• [Directions]:
Exact reproduction of all the data is required, with pictures excluded.

• [Data extracts]:
□ □ □ □ □ □ □

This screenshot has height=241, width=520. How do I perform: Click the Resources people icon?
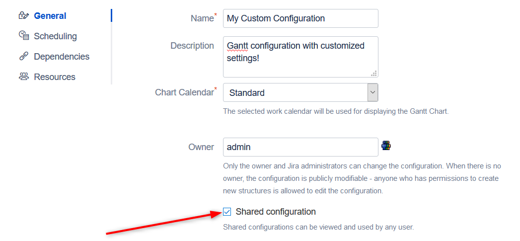(23, 77)
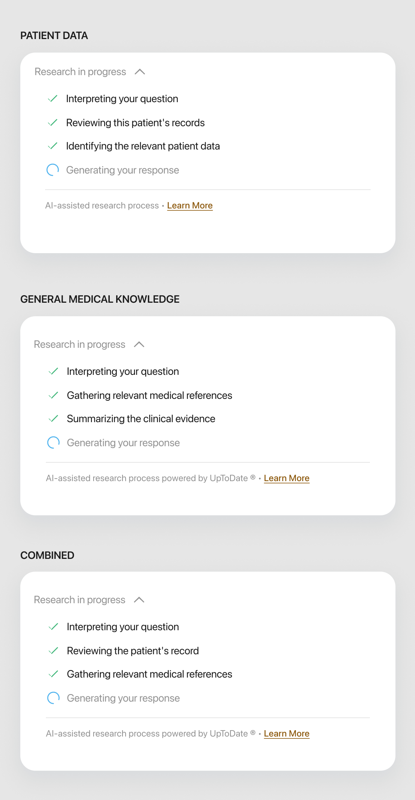Collapse the Combined section progress chevron
415x800 pixels.
[x=139, y=600]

□ □ □ □ □ □ □

• [Solution for this task]:
This screenshot has height=241, width=520. How do I perform: Click the Resources people icon?
(23, 77)
Collapse the Combined section progress chevron
415x800 pixels.
[x=139, y=600]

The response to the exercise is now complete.